Data: For the prototype, we scraped data from IMDB website for over 27000 movies for the last 10 years, using lxml in Python. Of those, we filtered the data for US based English language movies, leaving us with a total of 8984 movies for our analysis. We extracted 22 features including title, release date, genres, cast, director, user ratings, meta score, plot keywords, runtime, budget, opening weekend revenue and gross revenue.

The code for scraping, cleaning and analyzing this data can be found here.

Analysis: In our analysis, we found several interesting patterns and important factors that can affect the revenue. We talk about two such features, namely, the date of release and the genre of the movie.

Plot I

We looked at several aspects of how the release date affects the revenue, by plotting the average of the budget, opening weekend revenue and the gross revenue over the years, and over different months and days of the year. The following plot shows some important insights into the data. If we look at the average revenue, gross and the opening week, for all movies data over 10 years, averaged over by day of the week, we see that Thursdays releases have lower revenues than Wednesday and Tuesday releases. Also, Saturday has the lowest budget to gross revenue ratio, and so probably the worse day to release a movie.

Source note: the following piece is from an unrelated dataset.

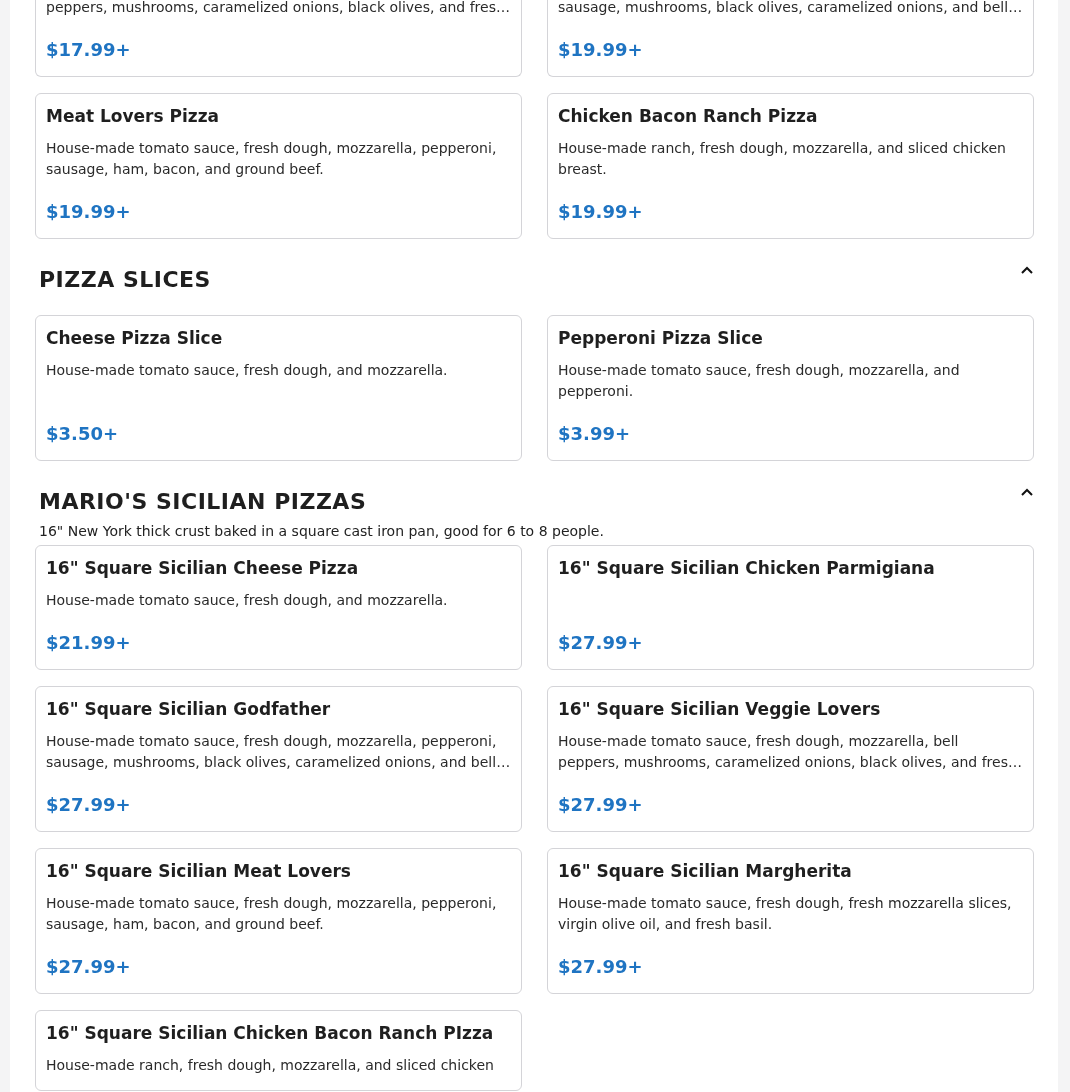 The height and width of the screenshot is (1092, 1070). Describe the element at coordinates (322, 532) in the screenshot. I see `section-description: 16" New York thick crust baked in a square cast iron pan, good for 6 to 8 people.` at that location.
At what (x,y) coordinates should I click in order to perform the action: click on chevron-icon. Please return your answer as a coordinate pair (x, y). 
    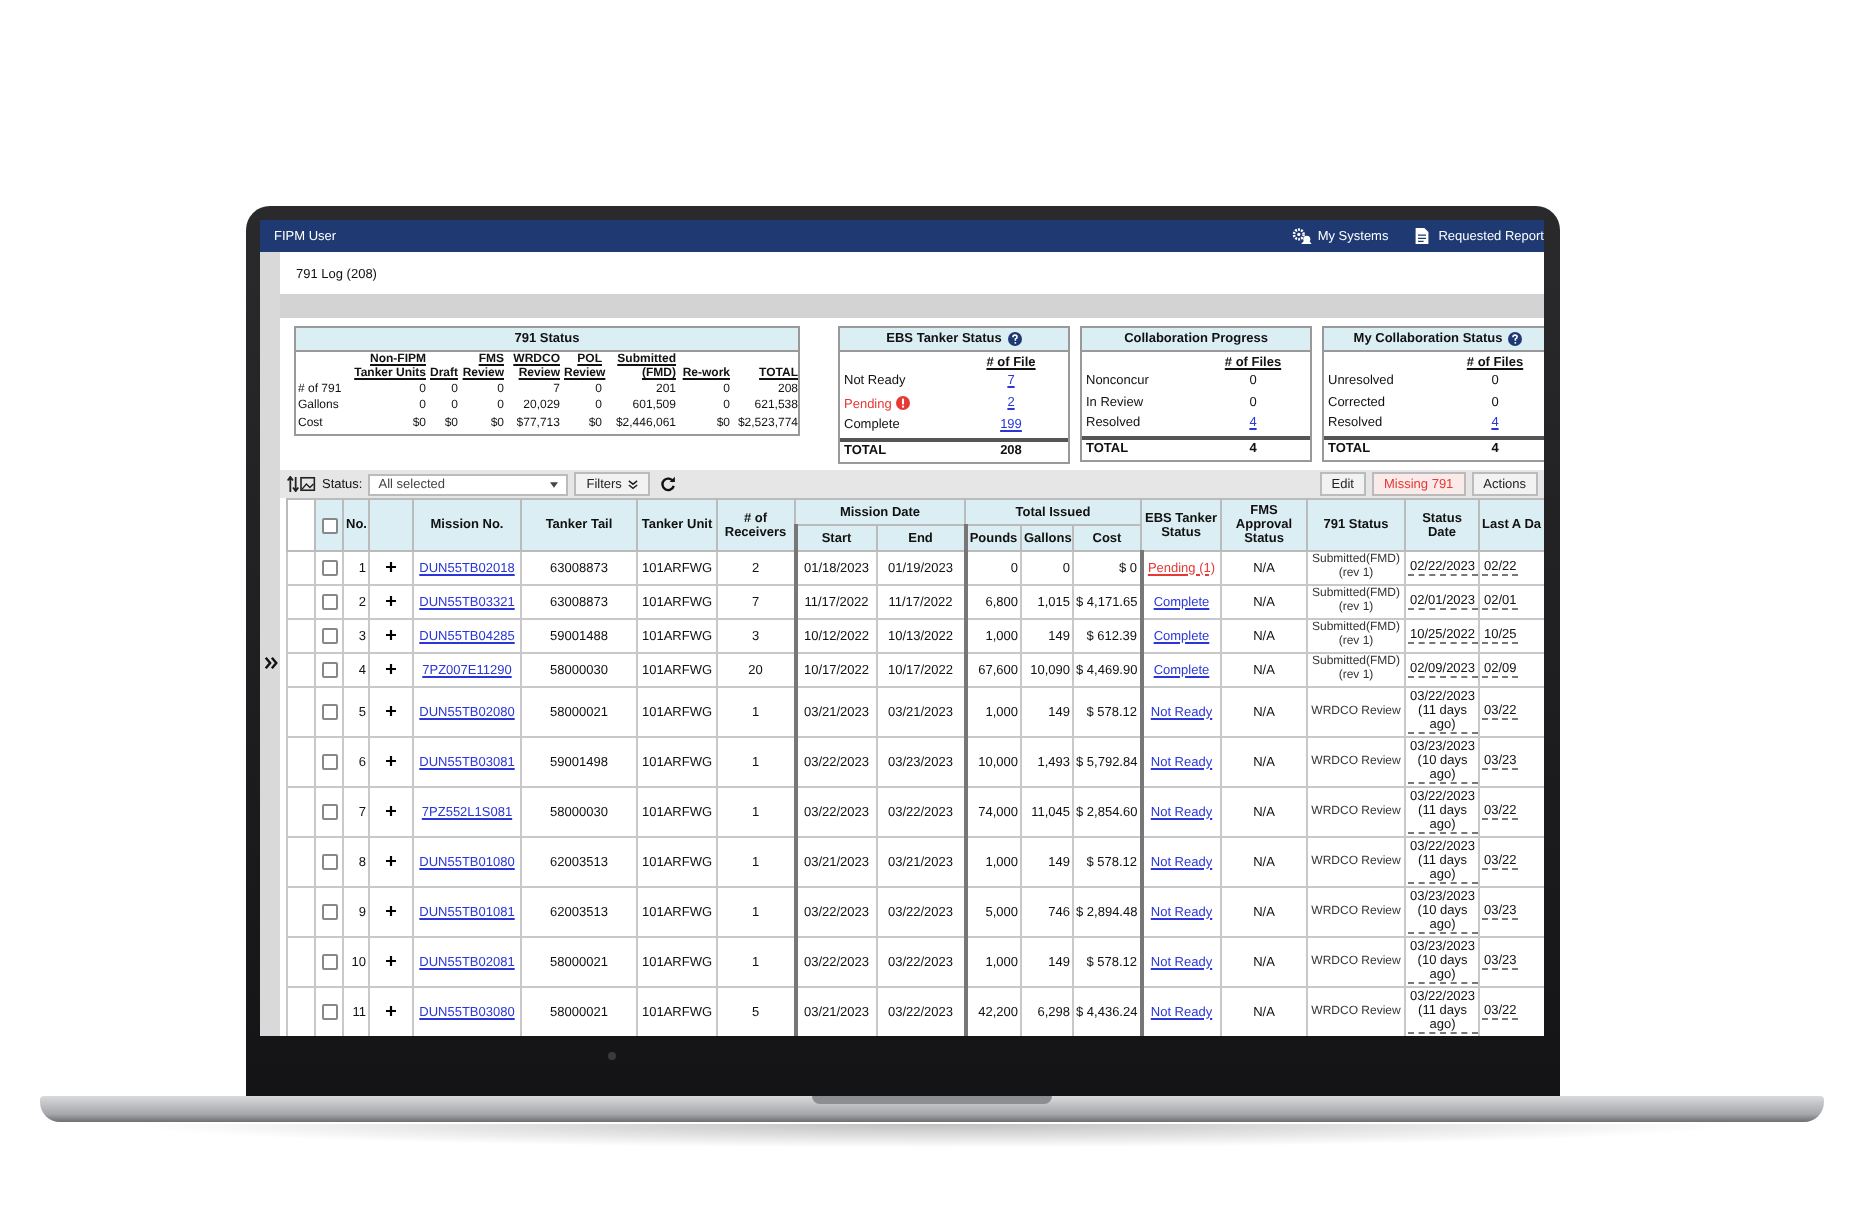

In terms of months, September and Summer months, June and July have the highest revenue and budgets, followed by March. November, December and May released movies contribute least to the revenue.

Plot II

Second, we looked at how film Genres affect the revenue. Movies which fall under ‘Adventure’, ‘Animation’ and ‘Sci-Fi’ genres have the highest average revenues followed by ‘Fantasy’, ‘Family’ and ‘Action’ which require a comparable budget but are not as profitable. Intriguingly, ‘Short’ films are low budget and surprisingly most profitable compared to the cost.